**WHAT TO DO**
Please repeat the lines below word for word, from the line with "Favorite the zilveren" through the last line, and leave the pictures out.

===== TASK DATA =====

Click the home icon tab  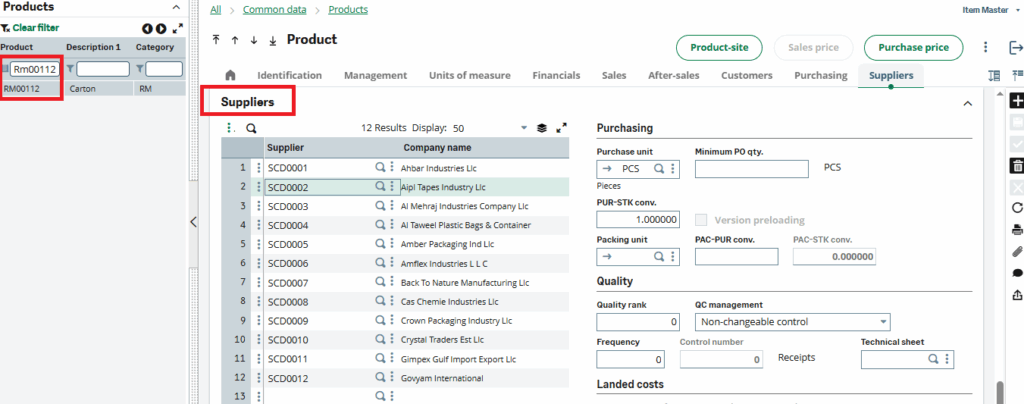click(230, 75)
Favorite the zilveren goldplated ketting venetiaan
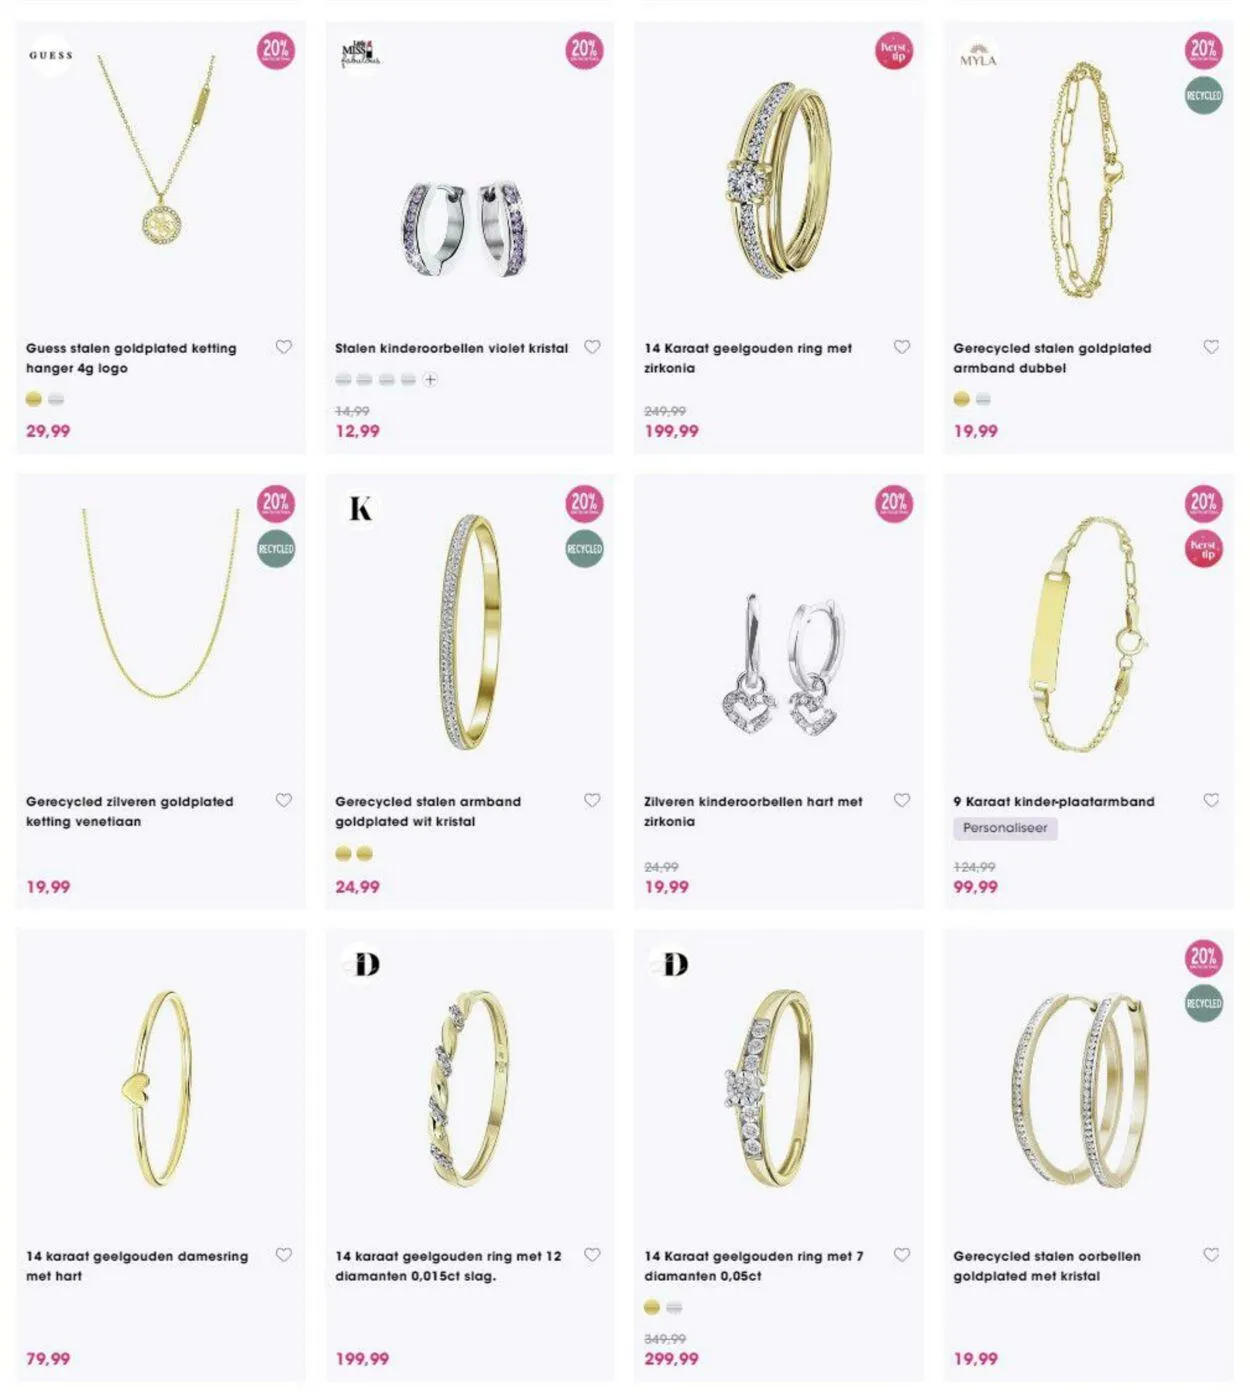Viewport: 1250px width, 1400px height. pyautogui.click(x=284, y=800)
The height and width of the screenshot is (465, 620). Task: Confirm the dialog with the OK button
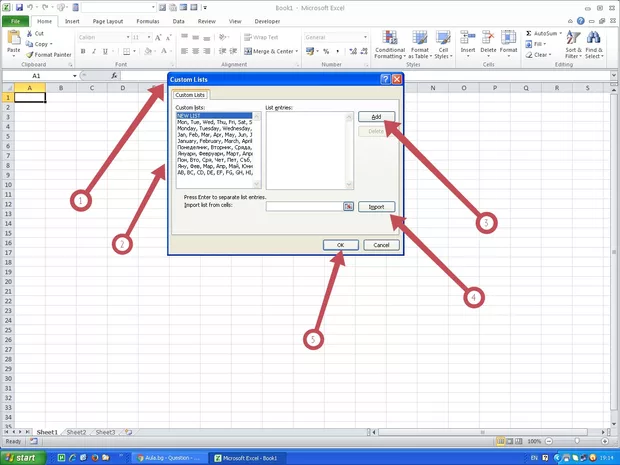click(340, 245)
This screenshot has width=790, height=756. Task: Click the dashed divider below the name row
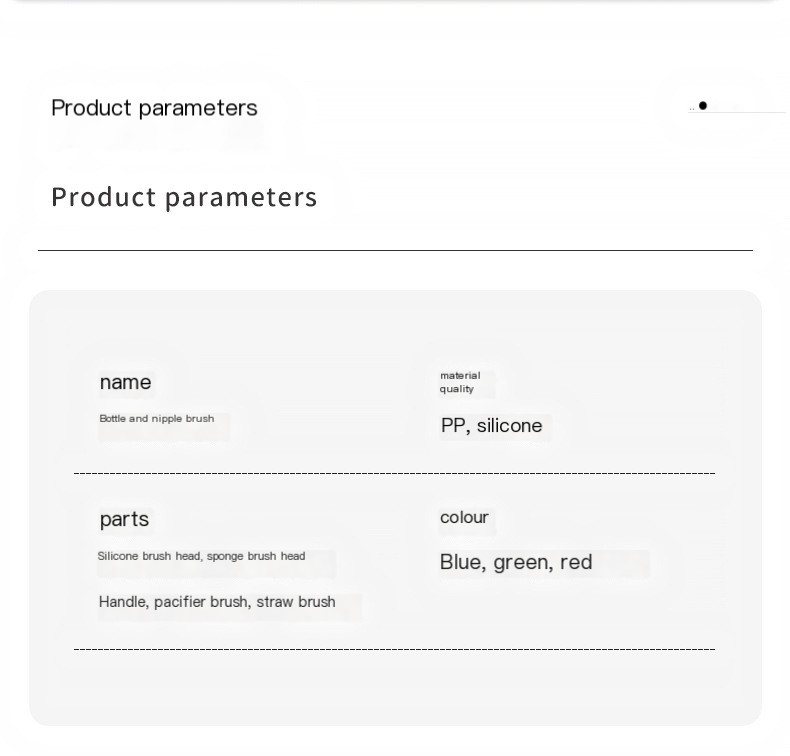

=====

**EXERCISE RESPONSE**
Favorite the zilveren goldplated ketting venetiaan
Viewport: 1250px width, 1400px height. pyautogui.click(x=284, y=800)
The height and width of the screenshot is (465, 620). Task: Confirm the dialog with the OK button
click(340, 245)
This screenshot has width=790, height=756. Task: Click the dashed divider below the name row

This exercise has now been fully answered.